● Task inputs
• • •

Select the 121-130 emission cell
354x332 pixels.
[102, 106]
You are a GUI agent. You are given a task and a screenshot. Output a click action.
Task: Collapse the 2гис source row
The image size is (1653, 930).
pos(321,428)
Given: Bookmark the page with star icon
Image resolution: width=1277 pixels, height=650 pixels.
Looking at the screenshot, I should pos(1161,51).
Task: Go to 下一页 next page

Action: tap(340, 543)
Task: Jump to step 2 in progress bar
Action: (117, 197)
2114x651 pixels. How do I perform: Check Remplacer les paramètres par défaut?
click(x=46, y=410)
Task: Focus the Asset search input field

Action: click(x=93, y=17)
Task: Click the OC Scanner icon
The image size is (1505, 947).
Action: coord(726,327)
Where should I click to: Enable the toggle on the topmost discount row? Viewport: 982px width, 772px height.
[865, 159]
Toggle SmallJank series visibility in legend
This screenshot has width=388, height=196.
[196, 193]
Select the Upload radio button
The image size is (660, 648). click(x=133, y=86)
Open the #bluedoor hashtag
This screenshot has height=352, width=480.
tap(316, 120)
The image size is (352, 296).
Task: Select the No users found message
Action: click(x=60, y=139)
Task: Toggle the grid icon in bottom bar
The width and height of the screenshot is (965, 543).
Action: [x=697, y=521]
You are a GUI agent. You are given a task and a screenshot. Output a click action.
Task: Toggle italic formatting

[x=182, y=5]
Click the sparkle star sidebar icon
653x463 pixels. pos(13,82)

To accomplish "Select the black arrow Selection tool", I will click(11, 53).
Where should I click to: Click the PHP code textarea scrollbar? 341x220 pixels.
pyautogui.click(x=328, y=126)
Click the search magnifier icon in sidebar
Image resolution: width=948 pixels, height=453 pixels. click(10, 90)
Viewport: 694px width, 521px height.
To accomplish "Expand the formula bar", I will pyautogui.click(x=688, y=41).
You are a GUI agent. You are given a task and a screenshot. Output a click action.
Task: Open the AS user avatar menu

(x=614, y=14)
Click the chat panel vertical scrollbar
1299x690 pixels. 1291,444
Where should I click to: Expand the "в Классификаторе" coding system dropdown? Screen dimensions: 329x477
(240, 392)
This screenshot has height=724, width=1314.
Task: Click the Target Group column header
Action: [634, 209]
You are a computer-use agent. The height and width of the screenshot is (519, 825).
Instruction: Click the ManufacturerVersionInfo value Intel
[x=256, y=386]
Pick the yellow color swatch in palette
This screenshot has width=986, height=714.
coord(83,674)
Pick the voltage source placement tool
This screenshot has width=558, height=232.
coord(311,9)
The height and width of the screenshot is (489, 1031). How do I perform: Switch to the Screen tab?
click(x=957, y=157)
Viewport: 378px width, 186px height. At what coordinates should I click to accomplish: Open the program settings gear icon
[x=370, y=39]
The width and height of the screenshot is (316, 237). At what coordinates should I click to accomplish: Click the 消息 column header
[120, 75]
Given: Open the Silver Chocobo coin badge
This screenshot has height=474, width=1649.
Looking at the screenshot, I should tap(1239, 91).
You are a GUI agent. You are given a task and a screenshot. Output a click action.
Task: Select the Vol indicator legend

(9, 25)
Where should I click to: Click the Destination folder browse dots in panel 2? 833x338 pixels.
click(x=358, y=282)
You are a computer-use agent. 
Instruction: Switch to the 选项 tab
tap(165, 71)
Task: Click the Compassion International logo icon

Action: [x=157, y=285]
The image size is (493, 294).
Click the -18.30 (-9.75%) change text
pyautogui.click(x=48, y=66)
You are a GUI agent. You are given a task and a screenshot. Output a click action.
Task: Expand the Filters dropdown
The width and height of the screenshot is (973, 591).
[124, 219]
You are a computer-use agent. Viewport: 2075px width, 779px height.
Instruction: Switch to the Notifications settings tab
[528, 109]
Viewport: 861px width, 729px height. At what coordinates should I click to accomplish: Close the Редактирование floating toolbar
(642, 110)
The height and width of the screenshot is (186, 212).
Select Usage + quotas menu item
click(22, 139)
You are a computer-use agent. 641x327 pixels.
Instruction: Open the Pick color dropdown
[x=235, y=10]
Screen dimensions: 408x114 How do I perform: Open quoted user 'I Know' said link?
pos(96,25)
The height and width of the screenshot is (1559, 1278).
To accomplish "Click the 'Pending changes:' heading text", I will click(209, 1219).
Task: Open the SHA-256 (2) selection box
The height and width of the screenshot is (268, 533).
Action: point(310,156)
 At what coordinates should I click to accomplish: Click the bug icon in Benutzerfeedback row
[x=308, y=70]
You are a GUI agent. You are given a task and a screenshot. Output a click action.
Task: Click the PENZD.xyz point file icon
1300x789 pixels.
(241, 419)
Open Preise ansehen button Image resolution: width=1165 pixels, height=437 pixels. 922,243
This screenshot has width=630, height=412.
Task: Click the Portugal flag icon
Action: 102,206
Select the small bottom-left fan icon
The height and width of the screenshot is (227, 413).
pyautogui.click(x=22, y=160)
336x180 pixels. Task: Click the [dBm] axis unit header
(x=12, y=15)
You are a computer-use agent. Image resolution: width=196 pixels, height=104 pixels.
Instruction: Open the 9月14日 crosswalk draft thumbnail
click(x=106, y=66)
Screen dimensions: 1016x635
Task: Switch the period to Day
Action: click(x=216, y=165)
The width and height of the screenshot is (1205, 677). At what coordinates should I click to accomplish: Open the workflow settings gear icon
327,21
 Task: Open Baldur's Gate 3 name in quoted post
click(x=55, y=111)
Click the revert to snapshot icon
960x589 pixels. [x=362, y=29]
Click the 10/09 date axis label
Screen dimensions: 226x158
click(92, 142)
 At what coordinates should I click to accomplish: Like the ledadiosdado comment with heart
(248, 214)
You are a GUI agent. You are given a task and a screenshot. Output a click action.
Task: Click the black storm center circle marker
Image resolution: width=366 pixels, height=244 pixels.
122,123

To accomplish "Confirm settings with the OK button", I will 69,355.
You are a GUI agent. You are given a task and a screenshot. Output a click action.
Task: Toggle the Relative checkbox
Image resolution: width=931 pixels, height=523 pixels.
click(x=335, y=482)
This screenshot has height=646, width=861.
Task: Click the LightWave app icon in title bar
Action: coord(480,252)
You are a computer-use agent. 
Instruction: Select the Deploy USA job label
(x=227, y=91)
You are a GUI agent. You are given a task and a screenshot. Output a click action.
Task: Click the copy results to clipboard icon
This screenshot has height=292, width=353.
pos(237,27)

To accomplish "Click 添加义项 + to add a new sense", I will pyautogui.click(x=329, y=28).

• • •

All lines of the data above must be returned exactly.

● Answer to the exercise
Select the 121-130 emission cell
354x332 pixels.
[102, 106]
You are a GUI agent. You are given a task and a screenshot. Output a click action.
Task: Collapse the 2гис source row
The image size is (1653, 930).
pos(321,428)
Given: Bookmark the page with star icon
Image resolution: width=1277 pixels, height=650 pixels.
Looking at the screenshot, I should pos(1161,51).
Task: Go to 下一页 next page

Action: tap(340, 543)
Task: Jump to step 2 in progress bar
Action: (117, 197)
2114x651 pixels. How do I perform: Check Remplacer les paramètres par défaut?
click(x=46, y=410)
Task: Focus the Asset search input field

Action: click(x=93, y=17)
Task: Click the OC Scanner icon
The image size is (1505, 947).
Action: coord(726,327)
Where should I click to: Enable the toggle on the topmost discount row? Viewport: 982px width, 772px height.
[865, 159]
Toggle SmallJank series visibility in legend
This screenshot has width=388, height=196.
[196, 193]
Select the Upload radio button
The image size is (660, 648). click(x=133, y=86)
Open the #bluedoor hashtag
This screenshot has height=352, width=480.
tap(316, 120)
The image size is (352, 296).
Task: Select the No users found message
Action: click(x=60, y=139)
Task: Toggle the grid icon in bottom bar
The width and height of the screenshot is (965, 543).
Action: [x=697, y=521]
You are a GUI agent. You are given a task and a screenshot. Output a click action.
Task: Toggle italic formatting

[x=182, y=5]
Click the sparkle star sidebar icon
653x463 pixels. pos(13,82)

To accomplish "Select the black arrow Selection tool", I will click(11, 53).
Where should I click to: Click the PHP code textarea scrollbar? 341x220 pixels.
pyautogui.click(x=328, y=126)
Click the search magnifier icon in sidebar
Image resolution: width=948 pixels, height=453 pixels. click(10, 90)
Viewport: 694px width, 521px height.
To accomplish "Expand the formula bar", I will pyautogui.click(x=688, y=41).
You are a GUI agent. You are given a task and a screenshot. Output a click action.
Task: Open the AS user avatar menu

(x=614, y=14)
Click the chat panel vertical scrollbar
1299x690 pixels. 1291,444
Where should I click to: Expand the "в Классификаторе" coding system dropdown? Screen dimensions: 329x477
(240, 392)
This screenshot has height=724, width=1314.
Task: Click the Target Group column header
Action: [634, 209]
You are a computer-use agent. The height and width of the screenshot is (519, 825).
Instruction: Click the ManufacturerVersionInfo value Intel
[x=256, y=386]
Pick the yellow color swatch in palette
This screenshot has width=986, height=714.
coord(83,674)
Pick the voltage source placement tool
This screenshot has width=558, height=232.
coord(311,9)
The height and width of the screenshot is (489, 1031). How do I perform: Switch to the Screen tab?
click(x=957, y=157)
Viewport: 378px width, 186px height. At what coordinates should I click to accomplish: Open the program settings gear icon
[x=370, y=39]
The width and height of the screenshot is (316, 237). At what coordinates should I click to accomplish: Click the 消息 column header
[120, 75]
Given: Open the Silver Chocobo coin badge
This screenshot has height=474, width=1649.
Looking at the screenshot, I should tap(1239, 91).
You are a GUI agent. You are given a task and a screenshot. Output a click action.
Task: Select the Vol indicator legend

(9, 25)
Where should I click to: Click the Destination folder browse dots in panel 2? 833x338 pixels.
click(x=358, y=282)
You are a computer-use agent. 
Instruction: Switch to the 选项 tab
tap(165, 71)
Task: Click the Compassion International logo icon

Action: [x=157, y=285]
The image size is (493, 294).
Click the -18.30 (-9.75%) change text
pyautogui.click(x=48, y=66)
You are a GUI agent. You are given a task and a screenshot. Output a click action.
Task: Expand the Filters dropdown
The width and height of the screenshot is (973, 591).
[124, 219]
You are a computer-use agent. Viewport: 2075px width, 779px height.
Instruction: Switch to the Notifications settings tab
[528, 109]
Viewport: 861px width, 729px height. At what coordinates should I click to accomplish: Close the Редактирование floating toolbar
(642, 110)
The height and width of the screenshot is (186, 212).
Select Usage + quotas menu item
click(22, 139)
You are a computer-use agent. 641x327 pixels.
Instruction: Open the Pick color dropdown
[x=235, y=10]
Screen dimensions: 408x114 How do I perform: Open quoted user 'I Know' said link?
pos(96,25)
The height and width of the screenshot is (1559, 1278).
To accomplish "Click the 'Pending changes:' heading text", I will click(209, 1219).
Task: Open the SHA-256 (2) selection box
The height and width of the screenshot is (268, 533).
Action: point(310,156)
 At what coordinates should I click to accomplish: Click the bug icon in Benutzerfeedback row
[x=308, y=70]
You are a GUI agent. You are given a task and a screenshot. Output a click action.
Task: Click the PENZD.xyz point file icon
1300x789 pixels.
(241, 419)
Open Preise ansehen button Image resolution: width=1165 pixels, height=437 pixels. 922,243
This screenshot has width=630, height=412.
Task: Click the Portugal flag icon
Action: 102,206
Select the small bottom-left fan icon
The height and width of the screenshot is (227, 413).
pyautogui.click(x=22, y=160)
336x180 pixels. Task: Click the [dBm] axis unit header
(x=12, y=15)
You are a computer-use agent. Image resolution: width=196 pixels, height=104 pixels.
Instruction: Open the 9月14日 crosswalk draft thumbnail
click(x=106, y=66)
Screen dimensions: 1016x635
Task: Switch the period to Day
Action: click(x=216, y=165)
The width and height of the screenshot is (1205, 677). At what coordinates should I click to accomplish: Open the workflow settings gear icon
327,21
 Task: Open Baldur's Gate 3 name in quoted post
click(x=55, y=111)
Click the revert to snapshot icon
960x589 pixels. [x=362, y=29]
Click the 10/09 date axis label
Screen dimensions: 226x158
click(92, 142)
 At what coordinates should I click to accomplish: Like the ledadiosdado comment with heart
(248, 214)
You are a GUI agent. You are given a task and a screenshot. Output a click action.
Task: Click the black storm center circle marker
Image resolution: width=366 pixels, height=244 pixels.
122,123

To accomplish "Confirm settings with the OK button", I will 69,355.
You are a GUI agent. You are given a task and a screenshot. Output a click action.
Task: Toggle the Relative checkbox
Image resolution: width=931 pixels, height=523 pixels.
click(x=335, y=482)
This screenshot has height=646, width=861.
Task: Click the LightWave app icon in title bar
Action: coord(480,252)
You are a computer-use agent. 
Instruction: Select the Deploy USA job label
(x=227, y=91)
You are a GUI agent. You are given a task and a screenshot. Output a click action.
Task: Click the copy results to clipboard icon
This screenshot has height=292, width=353.
pos(237,27)

To accomplish "Click 添加义项 + to add a new sense", I will pyautogui.click(x=329, y=28).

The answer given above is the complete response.